>>>>
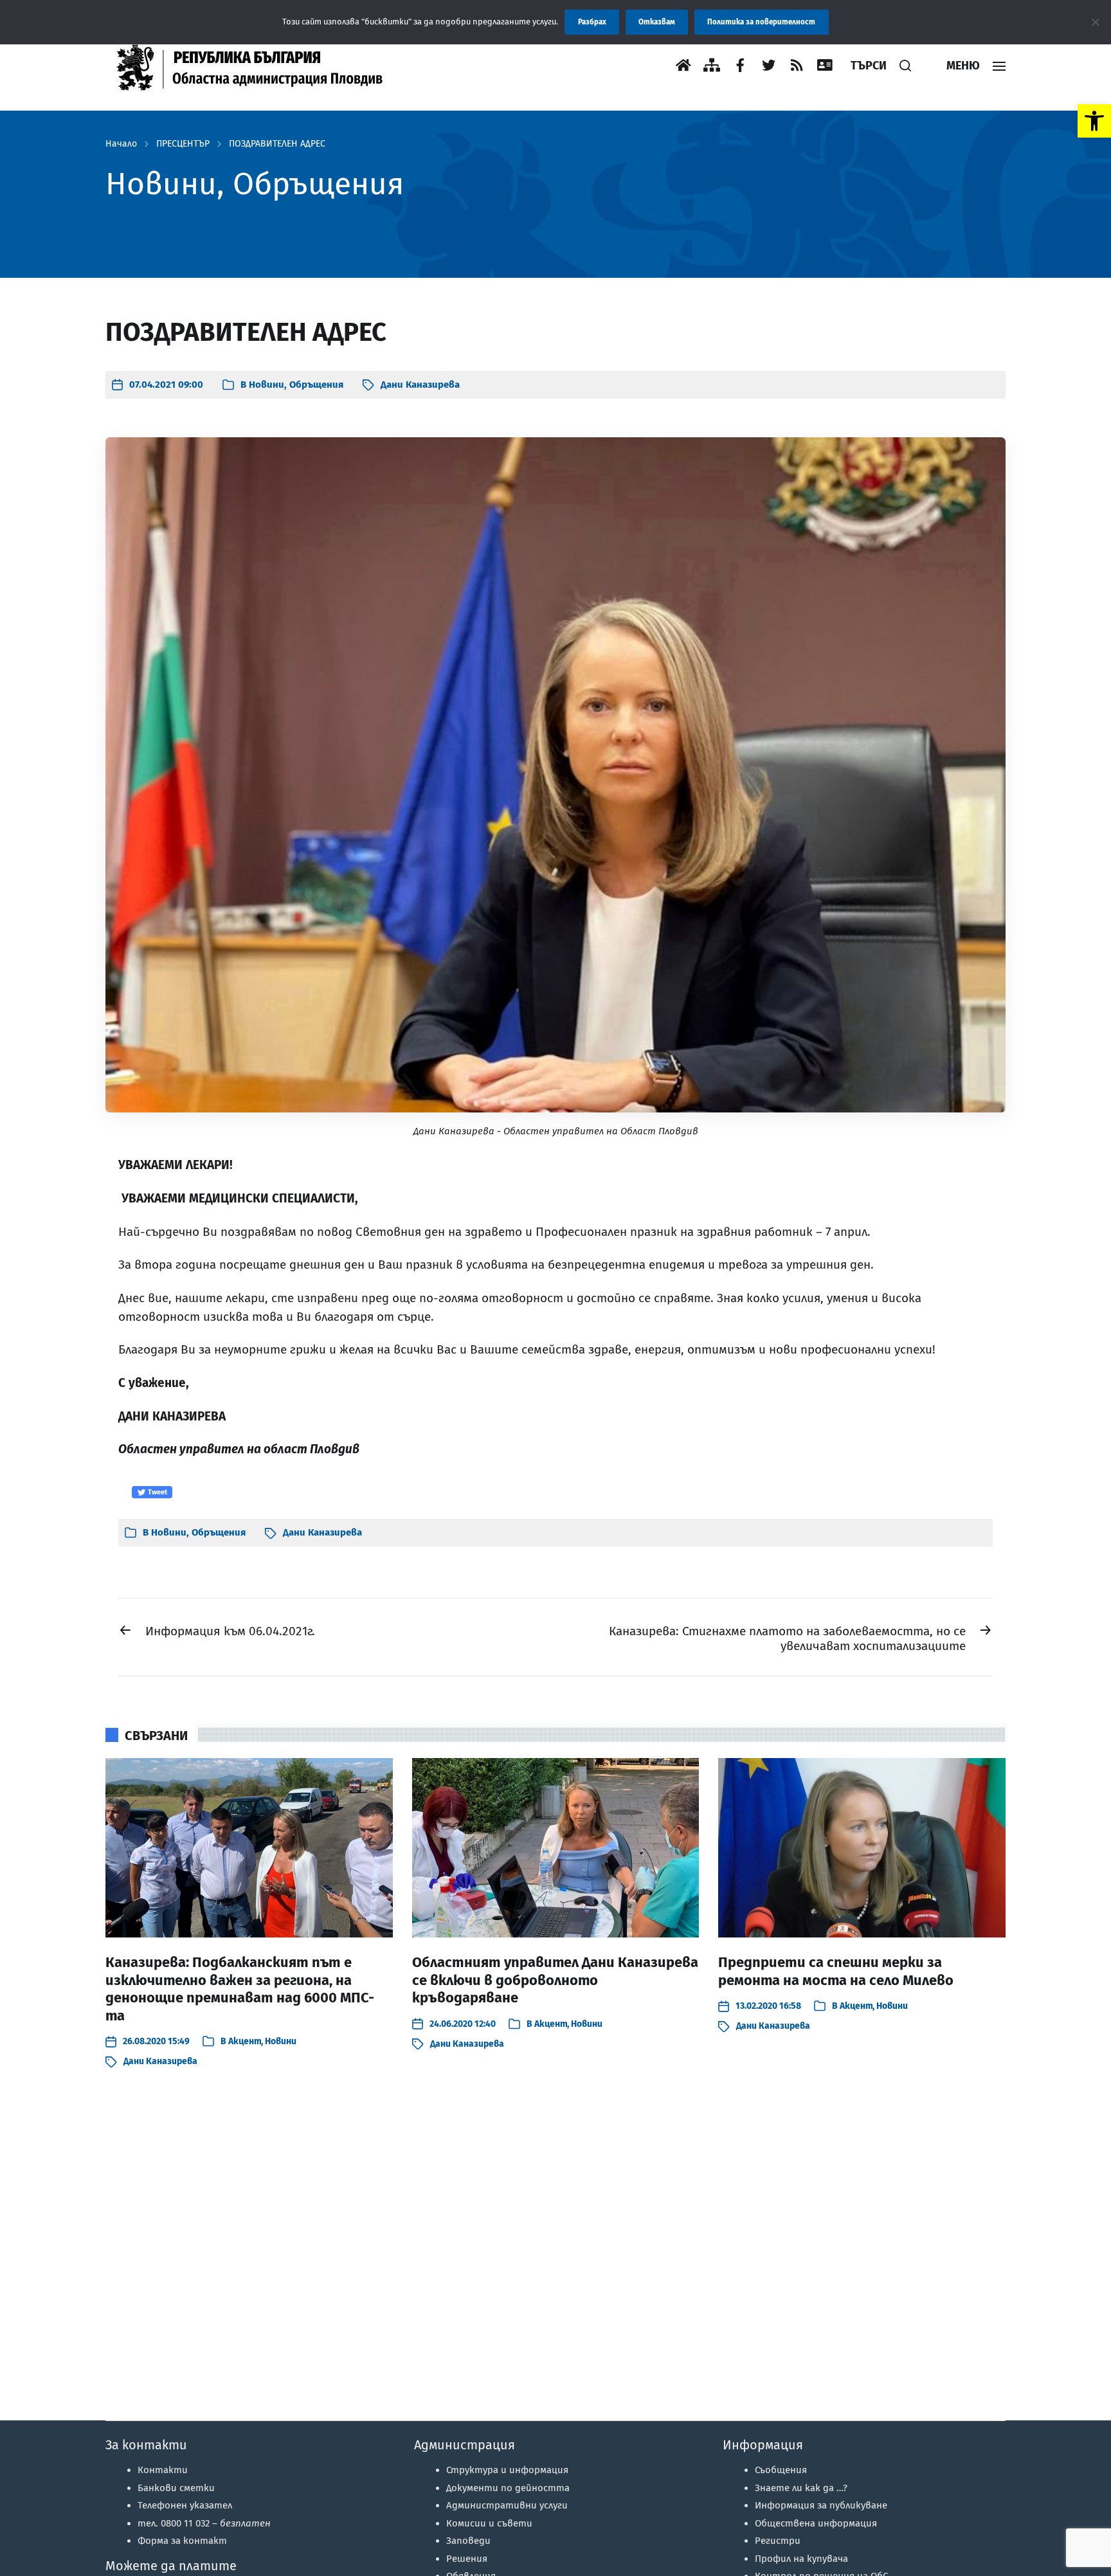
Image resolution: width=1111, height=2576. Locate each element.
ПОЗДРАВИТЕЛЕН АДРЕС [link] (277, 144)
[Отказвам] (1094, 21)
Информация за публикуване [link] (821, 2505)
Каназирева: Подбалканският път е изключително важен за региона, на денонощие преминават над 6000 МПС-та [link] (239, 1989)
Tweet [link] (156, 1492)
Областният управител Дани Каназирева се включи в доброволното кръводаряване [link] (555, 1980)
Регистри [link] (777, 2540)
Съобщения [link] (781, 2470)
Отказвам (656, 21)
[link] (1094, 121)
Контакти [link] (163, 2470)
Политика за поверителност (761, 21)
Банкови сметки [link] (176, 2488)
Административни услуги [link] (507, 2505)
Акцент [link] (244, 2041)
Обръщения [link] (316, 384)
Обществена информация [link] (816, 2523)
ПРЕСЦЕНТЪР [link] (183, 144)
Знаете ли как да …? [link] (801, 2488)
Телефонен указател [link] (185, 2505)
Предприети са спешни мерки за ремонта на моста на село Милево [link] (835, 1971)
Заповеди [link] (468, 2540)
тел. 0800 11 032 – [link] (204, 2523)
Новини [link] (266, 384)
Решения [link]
<<<<
PROBLEM REQUIREMENTS: Line by line, retype the records above exactly, minus the images.

WRITTEN SOLUTION:
Image resolution: width=1111, height=2576. Locate each element.
ПОЗДРАВИТЕЛЕН АДРЕС [link] (277, 144)
[Отказвам] (1094, 21)
Информация за публикуване [link] (821, 2505)
Каназирева: Подбалканският път е изключително важен за региона, на денонощие преминават над 6000 МПС-та [link] (239, 1989)
Tweet [link] (156, 1492)
Областният управител Дани Каназирева се включи в доброволното кръводаряване [link] (555, 1980)
Регистри [link] (777, 2540)
Съобщения [link] (781, 2470)
Отказвам (656, 21)
[link] (1094, 121)
Контакти [link] (163, 2470)
Политика за поверителност (761, 21)
Банкови сметки [link] (176, 2488)
Административни услуги [link] (507, 2505)
Акцент [link] (244, 2041)
Обръщения [link] (316, 384)
Обществена информация [link] (816, 2523)
ПРЕСЦЕНТЪР [link] (183, 144)
Знаете ли как да …? [link] (801, 2488)
Телефонен указател [link] (185, 2505)
Предприети са спешни мерки за ремонта на моста на село Милево [link] (835, 1971)
Заповеди [link] (468, 2540)
тел. 0800 11 032 – [link] (204, 2523)
Новини [link] (266, 384)
Решения [link]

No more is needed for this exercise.